Required actions:
1. In the pull request excerpt, how many files are listed as affected?
2. Rewrite the pull request excerpt between "Author: Nithin Meganathan" and "(modified) mlir/test/Dialect/Linalg/canonicalize.mlir (+14)", inclusive, with "modified" replaced by "changed".

Selected excerpt:
▼
Author: Nithin Meganathan (nithinsubbiah)

Changes

Full diff: https://github.com/llvm/llvm-project/pull/112619.diff

2 Files Affected:

(modified) mlir/lib/Dialect/Linalg/IR/LinalgOps.cpp (+31-1)
(modified) mlir/test/Dialect/Linalg/canonicalize.mlir (+14)

diff --git a/mlir/lib/Dialect/Linalg/IR/LinalgOps.cpp b/mlir/lib/Dialect/Linalg/IR/LinalgOps.cpp
index 730c478c2883ef..658445f19e91aa 100644
--- a/mlir/lib/Dialect/Linalg/IR/LinalgOps.cpp
+++ b/mlir/lib/Dialect/Linalg/IR/LinalgOps.cpp
@@ -806,6 +806,36 @@ struct FoldFillWithTensorExtract : public OpRewritePattern<tensor::ExtractOp> {
   }
 };
 
+/// Fold tensor.extract_slice(linalg.fill(<input>)) into <input>
+struct FoldFillWithTensorExtractSlice
+    : public OpRewritePattern<tensor::ExtractSliceOp> {
+public:
+  using OpRewritePattern<tensor::ExtractSliceOp>::OpRewritePattern;
+
+  LogicalResult matchAndRewrite(tensor::ExtractSliceOp extractSliceOp,
+                                PatternRewriter &rewriter) const override {
+    // See if tensor input of tensor.extract_slice op is the result of a
+    // linalg.fill op.
+    auto fillOp = extractSliceOp.getSource().getDefiningOp<linalg::FillOp>();
+    if (!fillOp)
▲
Data section:
▼
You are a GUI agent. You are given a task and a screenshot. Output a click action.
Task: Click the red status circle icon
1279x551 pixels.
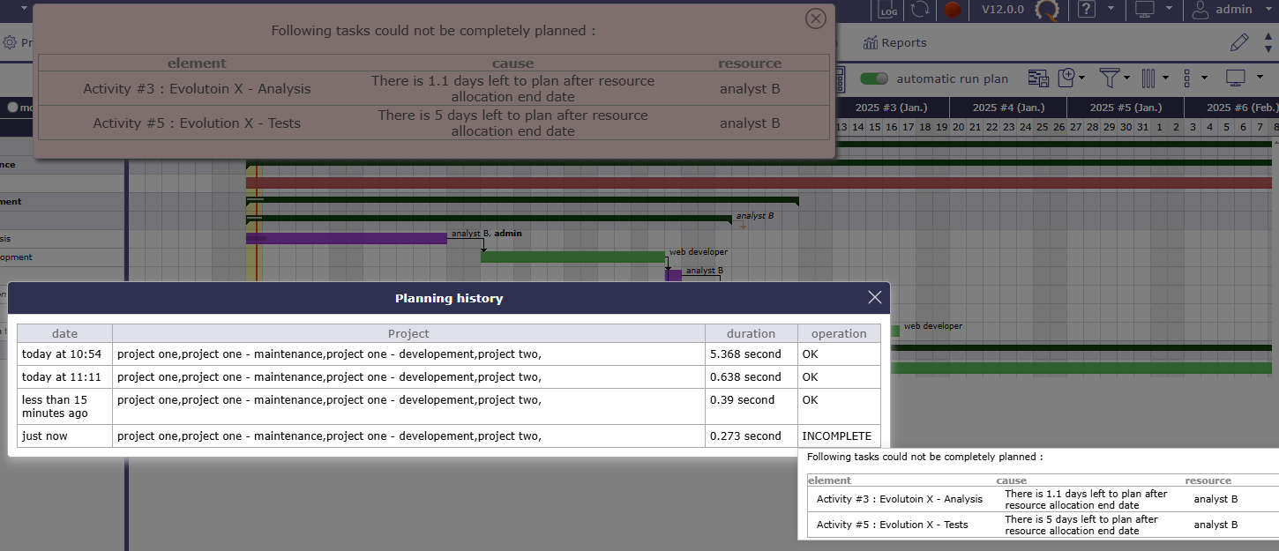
▲
Final answers:
1. Two files.

2.
Author: Nithin Meganathan (nithinsubbiah)

Changes

Full diff: https://github.com/llvm/llvm-project/pull/112619.diff

2 Files Affected:

(changed) mlir/lib/Dialect/Linalg/IR/LinalgOps.cpp (+31-1)
(changed) mlir/test/Dialect/Linalg/canonicalize.mlir (+14)